The house is equally impressive, its splendour reaching near overkill proportions in the grand reception hall with its vast oak ceiling carved into sunbeams and rooftop views from the windows.
The upshot is that afterwards proves to be a good deal later, by which time another, altogether less accommodating guardian is manning the gate and inquires, gruffly, why I didn't pay earlier.

Inevitably, the merchants' houses are not the only attraction here. I regularly visit the little Church of Sts Constantine and Elena, lured by its frescoes and lovely garden setting. Interesting, too, is Plovdiv's fine Roman theatre, built during the reign of Marcus Aurelius and rediscovered in the 1970s during excavations for roadworks; the views from the cafe tables overhead, of the sweeping plain and purple Rhodope mountains, is well worth the (very reasonable) price of a glass of rich, dark-red Mavrud wine.

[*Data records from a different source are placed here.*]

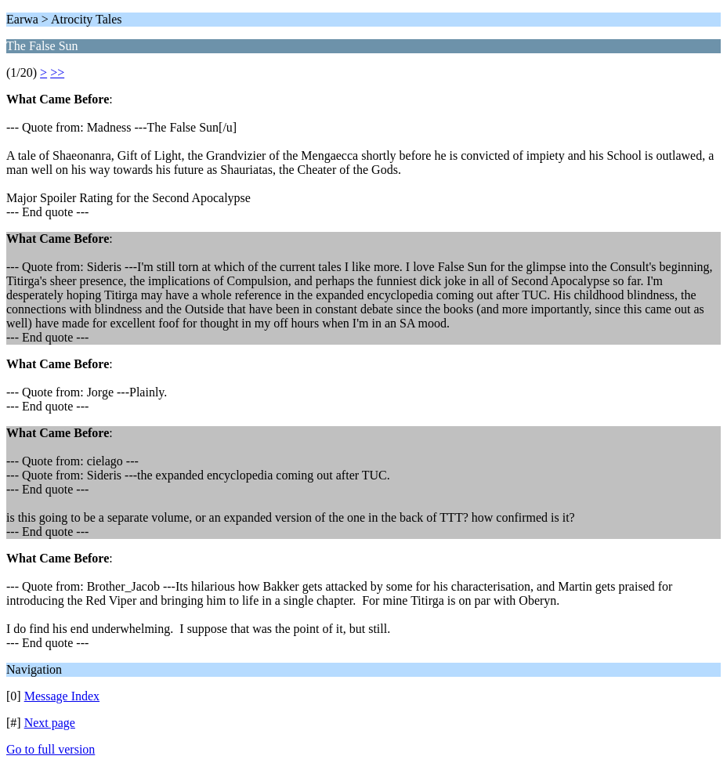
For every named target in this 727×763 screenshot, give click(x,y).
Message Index (61, 696)
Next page (49, 722)
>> (57, 72)
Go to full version (50, 749)
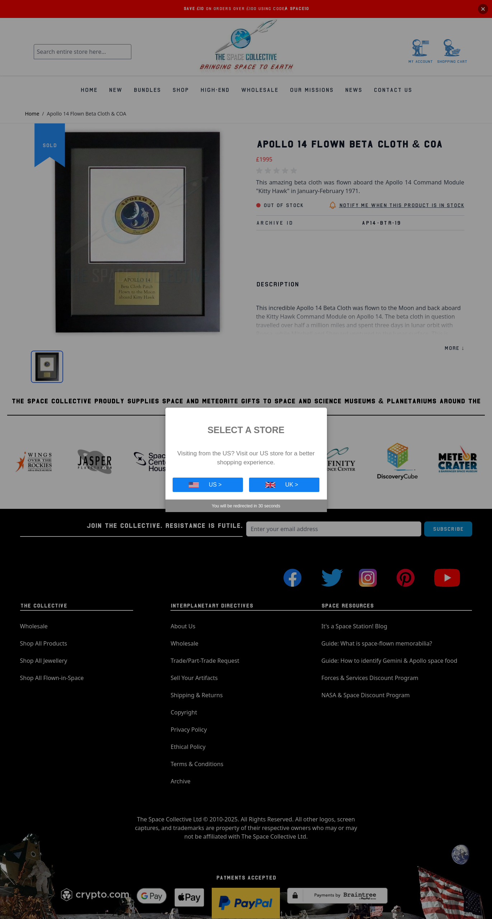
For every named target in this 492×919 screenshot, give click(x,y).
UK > (281, 485)
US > (205, 485)
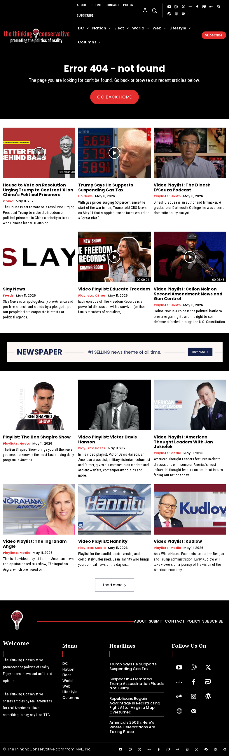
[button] (154, 10)
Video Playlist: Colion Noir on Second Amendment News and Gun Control (188, 294)
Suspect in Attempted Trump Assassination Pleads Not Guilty (136, 683)
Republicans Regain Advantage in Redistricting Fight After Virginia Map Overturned (134, 705)
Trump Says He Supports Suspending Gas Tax (105, 187)
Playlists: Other (92, 295)
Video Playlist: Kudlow (178, 541)
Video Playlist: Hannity (102, 541)
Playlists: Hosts (167, 196)
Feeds (8, 295)
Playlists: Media (167, 453)
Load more (114, 584)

Outside old Plovdiv, I sample the locals' joie de vivre in the enthusiastic promenade that every evening sweeps up ulitsa Knyaz Aleksandur I, a bustling pedestrian thoroughfare where a preponderance of outdoor cafe tables provide constant temptation. I also climb the wooded Hill of the Liberators, where the views are similarly extensive but whose resident statue of a Soviet soldier, visible from all over the city, recalls the liberator from hell.

Standing beneath Alyosha, as the statue is known, I gaze out at the mountains and decide to visit Bachkovo Monastery, an easy daytrip from Plovdiv. I catch the train to Asenovgrad, gateway to the eastern Rhodopes, where fir and pine-clad slopes rear like walls from the plain and the remains of a medieval fortress, an eagle's eyrie, guards the entrance to the Chepelare Gorge.

The fortress, built by one of Bulgaria's more enterprising tsars, is in poor condition but worth the trip up for the crisp clear air and mountain views. The Rhodopes are perhaps Bulgaria's most evocative range, renowned as the home of the legendary poet Orpheus and the haunt, through the centuries, of guerillas and outlaws. When Bachkovo Monastery was founded in 1083, the remote location was meant to deter intruders and promote salutary thoughts. Nowadays, it's still off the beaten track.

The monastery lies well down the valley, on the banks of the Chepelare River. Its approach -- flanked by restaurants and lined by stalls selling everything from local yoghurt and honey to handicrafts and animal pelts -- has the colourful vigour of a medieval fair.

Within its stout walls, I find myself in an atmospheric courtyard surrounded by wooden galleries and adorned with trees and fountains and, prominent in the centre, a weathered stone church dedicated to the Virgin Mary. Mountains loom overhead. There is a perpetual sound of running water.

The cloistered ambience recalls the monastery's role, throughout the Ottoman period, as a bastion of Bulgarian traditions and culture. Most obviously this takes the form of magnificent art. Secreted in mountain fastnesses, Bulgaria's monasteries not only became storehouses for precious books and relics but a refuge for itinerant artists, who covered the walls with paintings.

The vaulted refectory building is ablaze with joyously coloured scenes depicting companies of levitating saints, hovering angels and repentant sinners who, in desperate times, might make tolerably good dinnertime company. I feel half-inclined to join them but, although I manage to secure myself a cell for the night, dinner unfortunately is not included in the price.

The gates close at nine, making a foray into town unlikely, and the preponderance of genuine pilgrims seems to preclude any riotous bonding. Seated outside my cell, I attempt to conjure the salutary thoughts that the surroundings are supposed to induce but, waylaid perhaps by too much red wine, a certain worldliness intrudes.

Stars wheel across the heavens in silvered procession. I fall asleep to the sound of running water, the soughing of wind in the trees and the eerie hooting of an overzealous owl outside my window.

The next morning, refreshed, I adjourn to a riverside restaurant where an elderly waiter in black bow tie and crisp white shirt brings me a strong espresso coffee and chicken soup flavoured with garlic, chilli and marjoram.

As I contemplate the mint-fresh day, I think of Bulgaria, now part of the European Union, a country at the crossroads.